As of 2022, peak infection from hMPV in the northern hemisphere is in late winter and early spring, but it can be found globally across all continents and its distribution is very complex and dynamic. Researchers have found that hMPV is mostly localized and can differ significantly from community to community, allowing for the possibility of the strain in one location one year to be most similar to the strain in a different location the next year.

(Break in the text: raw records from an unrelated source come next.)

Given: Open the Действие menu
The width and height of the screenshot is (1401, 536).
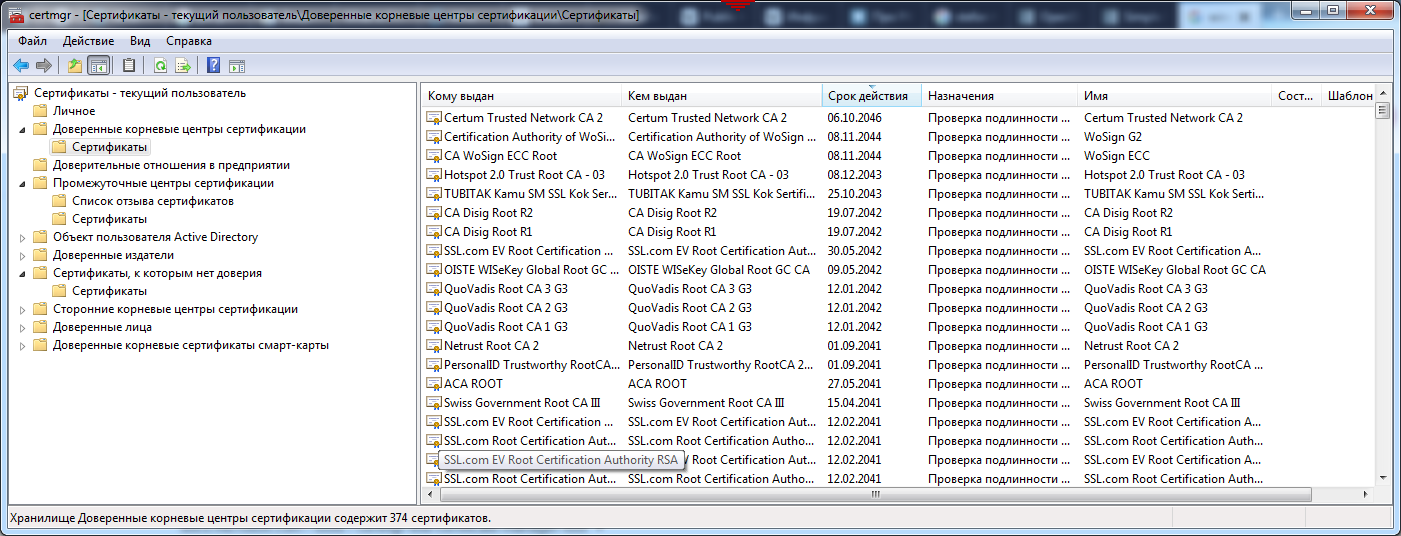Looking at the screenshot, I should 88,41.
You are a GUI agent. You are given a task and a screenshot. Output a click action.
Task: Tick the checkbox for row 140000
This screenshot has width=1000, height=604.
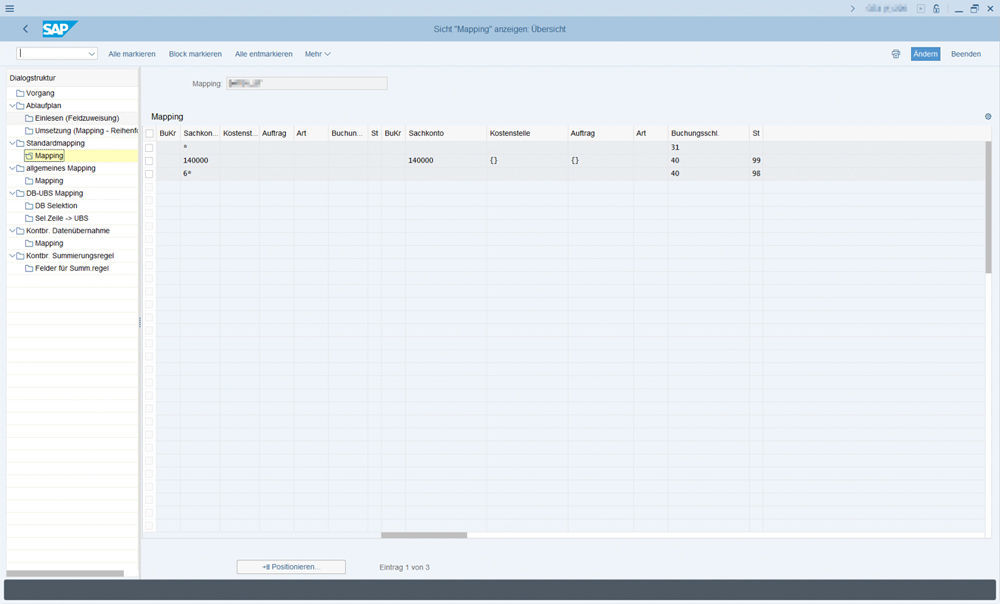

This phenomenon has been recorded with the virus strains in Australia in 2001; in France in 2000 and 2002; in Canada in 1999, 2000, 2001, and 2002; in Israel in 2002; and in the Netherlands in 2001 all being very closely related based on their F gene sequences. There are at least two major genotypes of hMPV (A and B) that circulate during community outbreaks and each genotype has two of its own, but as of now, it seems that no one strain is dominant over the others and none of them are known to cause varying levels of severity.

HMPV is most likely spread from infected individuals to others through 1. secretions from coughing and sneezing, 2. close personal contact (ex. touching, shaking hands, etc), and 3. touching objects with viruses on them then touching your mouth, nose, or eyes. As of 2023, development of a reliable antiviral therapy treatment or vaccine to prevent the spread of hMPV has yet to occur, but there does seem to be promising developments in that area. In some vaccine trials, researchers have observed how a live recombinant human parainfluenza virus that contains the hMPV F gene can induce hMPV-specific antibodies and can protect experimental animals from hMPV.

Another similar study demonstrated how a chimeric bovine/human parainfluenza virus 3 expressing the hMPV F gene allows for neutralizing antibodies against both parainfluenza and hMPV. These experiments have several limitations, including their small-population animal models. Overall, while vaccines and antiviral therapy treatments are in the works, the biggest difficulty that researchers face as of 2006 is the limited data available about the development of hMPV in the natural host.

==Transmission==
It is likely that transmission occurs by contact with contaminated secretions, via droplet, aerosol, or fomite vectors. Hospital-acquired infections with human metapneumovirus have been reported. HMPV has been shown to circulate during autumn and winter months with alternating predominance of a single subtype each year.

==Treatment==
No treatment for humans is known as of 2008. Ribavirin, a medication used to treat RSV, showed effectiveness in an animal model.

American pharmaceutical corporation Moderna conducted a clinical trial for a candidate modRNA vaccine against metapneumovirus. As of October 2019, the vaccine candidate had passed through phase I, with reports that the vaccine is well-tolerated at all dose levels at two months, and provokes an immune response which boosts the production of neutralising antibodies.

==Evolution==

Human metapneumovirus was first reported in 2001 and avian metapneumovirus in the 1970s. There are at least four lineages of human metapneumovirus—A1, A2, B1 and B2. Avian metapneumovirus has been divided into four subgroups—A, B, C and D. Bayesian estimates suggest that human metapneumovirus emerged between 1875 and 1889 and diverged from avian metapneumovirus around 1800.

==2024–2025 outbreak==

The Chinese Center for Disease Control and Prevention published data showing that respiratory infections had risen significantly in the week of 16 to 22 December 2024; human metapneumovirus was linked to 6.2 percent of positive respiratory illness tests and 5.4 percent of respiratory-illness hospitalizations in China, more than COVID-19, rhinovirus, or adenovirus. Kan Biao, the head of the China CDC's National Institute for Communicable Disease Control and Prevention, announced that the rate of HMPV among children ages 14 and under was on the rise in China.